With the growing emphasis on eco-friendly and sustainable development concepts, new energy vehicles (NEVs) have emerged as a popular alternative to traditional fuel vehicles (FVs). Due to the absence of an internal combustion engine, electric vehicles (EVs) do not require a front air intake grille, allowing for a more minimalist and flexible design. Consequently, aligning EV styling with users’ visual cognition and emotional perception is a critical objective for automakers and designers. In this study, we establish the mapping relationship between users’ emotional cognition and NEV styling design based on experimental data. We introduce Particle Swarm Optimization Support Vector Regression (PSO-SVR) into the perceptual engineering (KE) research process to predict user emotions using Support Vector Regression (SVR). To optimize the three hyperparameters (penalty coefficient C, RBF kernel function parameter γ, and insensitivity loss coefficient ε) of the SVR model, we utilize the Particle Swarm Optimization (PSO) algorithm. The results indicate that the proposed PSO-SVR model outperforms traditional SVR and BPNN models in predicting NEV user emotions.

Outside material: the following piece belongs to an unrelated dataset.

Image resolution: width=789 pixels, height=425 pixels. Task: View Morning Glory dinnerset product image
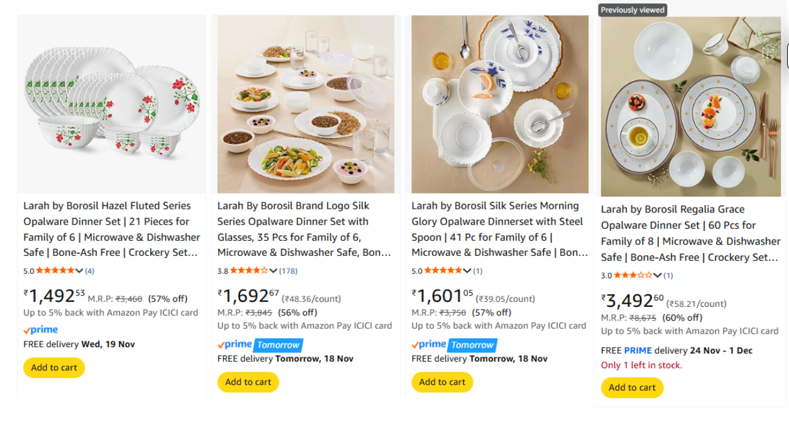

This model effectively captures the nonlinear relationship between battery electric vehicle (BEV) morphological features and users’ emotional cognition, providing a novel method for enhancing NEV design. The results of this research are expected to drive design innovation and technological advancement in the new energy vehicle industry, contributing to the achievement of the ambitious goal of global eco-friendliness and sustainable development.

Suggested Citation

  • Zongming Liu & Xuhui Chen & Xinan Liang & Shiwen Huang & Yang Zhao, 2024. "Research on Sustainable Form Design of NEV Vehicle Based on Particle Swarm Algorithm Optimized Support Vector Regression," Sustainability, MDPI, vol. 16(17), pages 1-22, September.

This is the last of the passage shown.